Another key reason articulated in private meetings by the Steering Committee for not pressing for a vote was that, like the Maryland Do Nothing Strategist, they didn’t want to force their friends in the U.S. Congress to vote on a controversial issue in an election year. It’s clear that there is no time when the Steering Committee would put their friends in Congress in that position. It’s now 2003—a decade has passed—and still the Endangered Species Act languishes, unreauthorized. The logging, mining, cattle and oil industries are cheering as they head to the bank, since that failure allows them to more freely destroy unique endangered species and their habitat for profit, with impunity. Those are the species and habitat that protect us all.
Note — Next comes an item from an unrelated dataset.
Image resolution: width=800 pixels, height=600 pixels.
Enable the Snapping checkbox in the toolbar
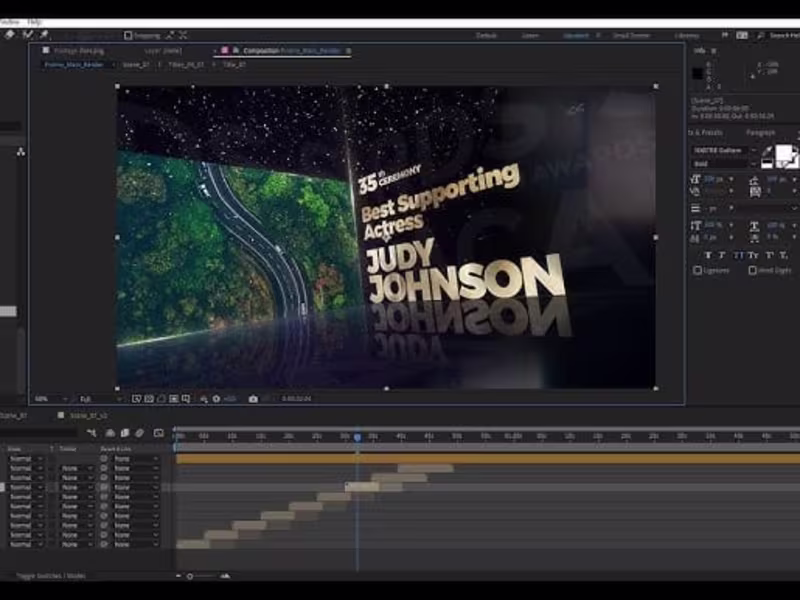[127, 33]
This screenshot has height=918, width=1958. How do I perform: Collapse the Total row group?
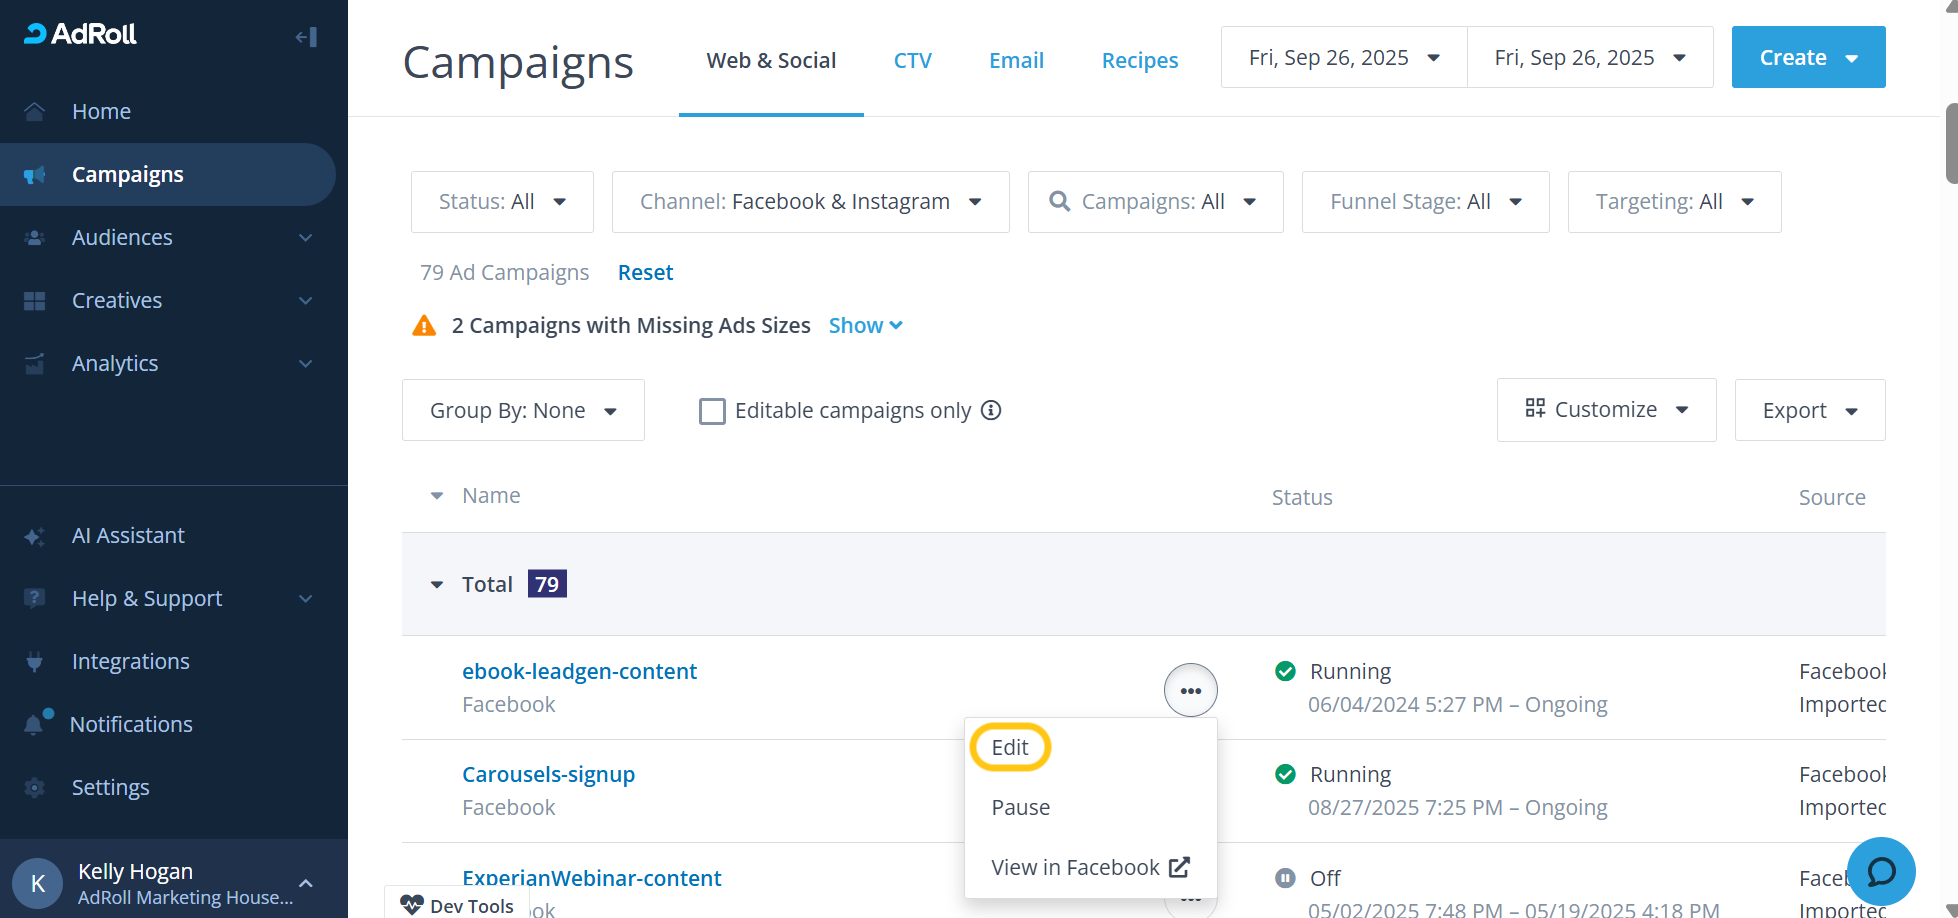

Today the ESC describes the current, bleak situation on it’s website like this, “After the 2002 elections, the far right is sensing victory at last. Already, on public lands across the nation, the law is being implemented by a Secretary of Interior who has asserted that the ESA is unconstitutional and backed up by a President whose close ties to extractive industries don’t even raise eyebrows. With industry-favored appointees in every key post, carefully disguised administrative reforms are being crafted to undermine the gains of the last thirty years…. The hounds are baying in Congress too, with the ascension of [anti-environmentalist] darling and ESA foe, Rep. Richard Pombo, to chairmanship of the House Resources Committee.” If only we had moved for reauthorization in 1994.
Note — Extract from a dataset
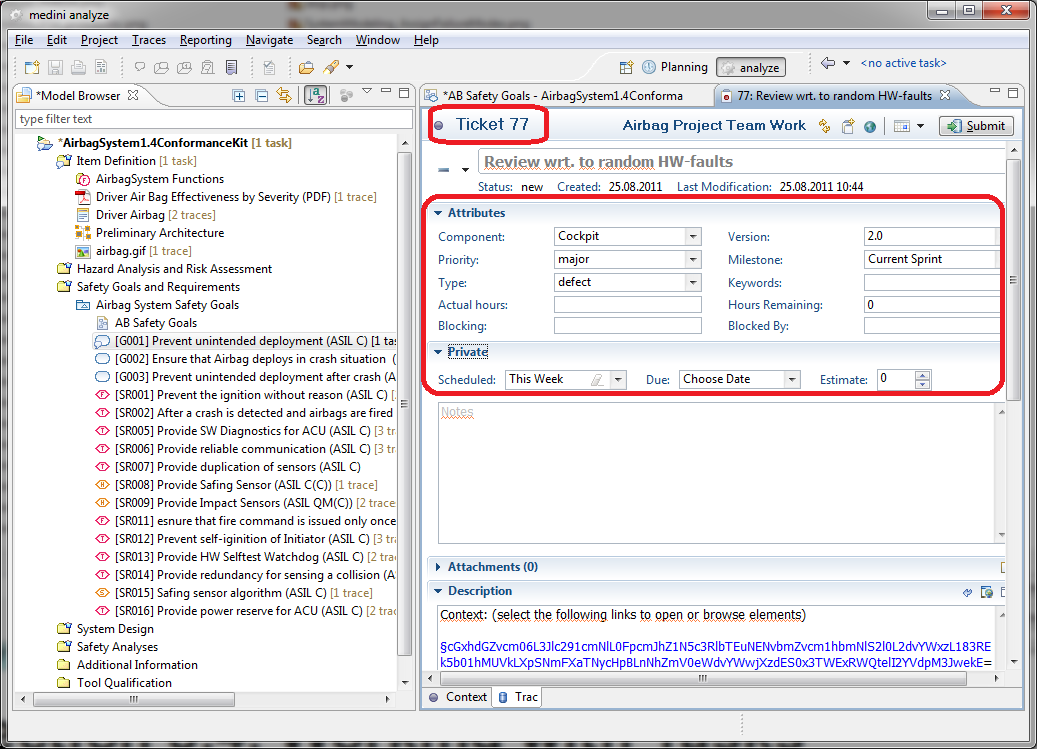The image size is (1037, 749).
Task: Submit the ticket with Submit button
Action: 976,126
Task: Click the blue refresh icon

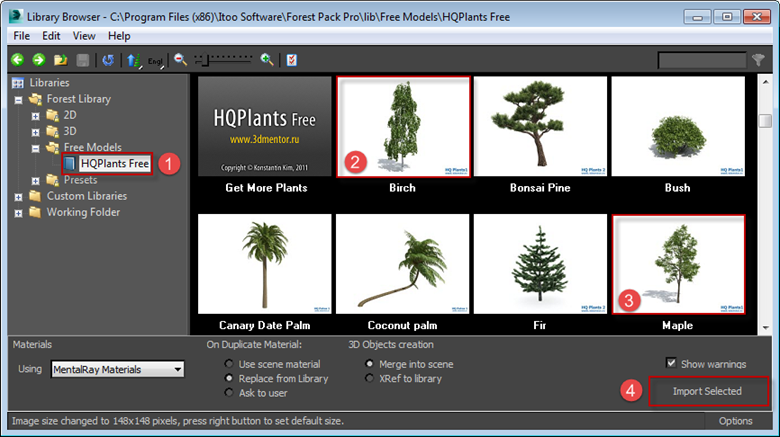Action: point(108,60)
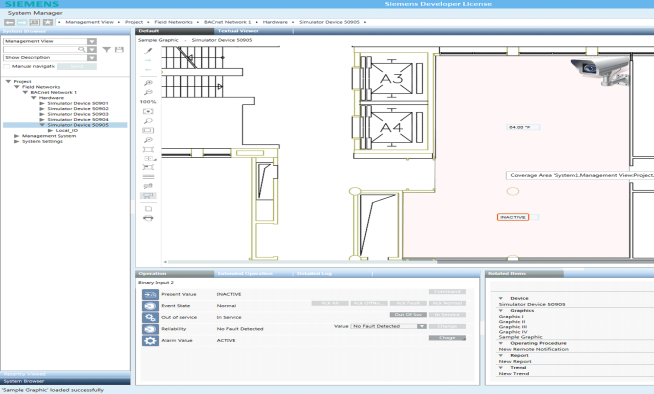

When I, members of my staff and vast numbers of grassroots Coalition members tried to force the issue of reauthorizing the ESA with the Steering Committee in 1994, I was fired. My crime exactly: asking the grassroots organizational members of the Coalition who were pushing for reauthorization to communicate their thoughts directly to the Steering Committee. A Vice President with the National Audubon Society, upon hearing about this communication and in the process of terminating my employment angrily said, “How dare you lobby me. I don’t need to hear from the grassroots. I know what the grassroots thinks."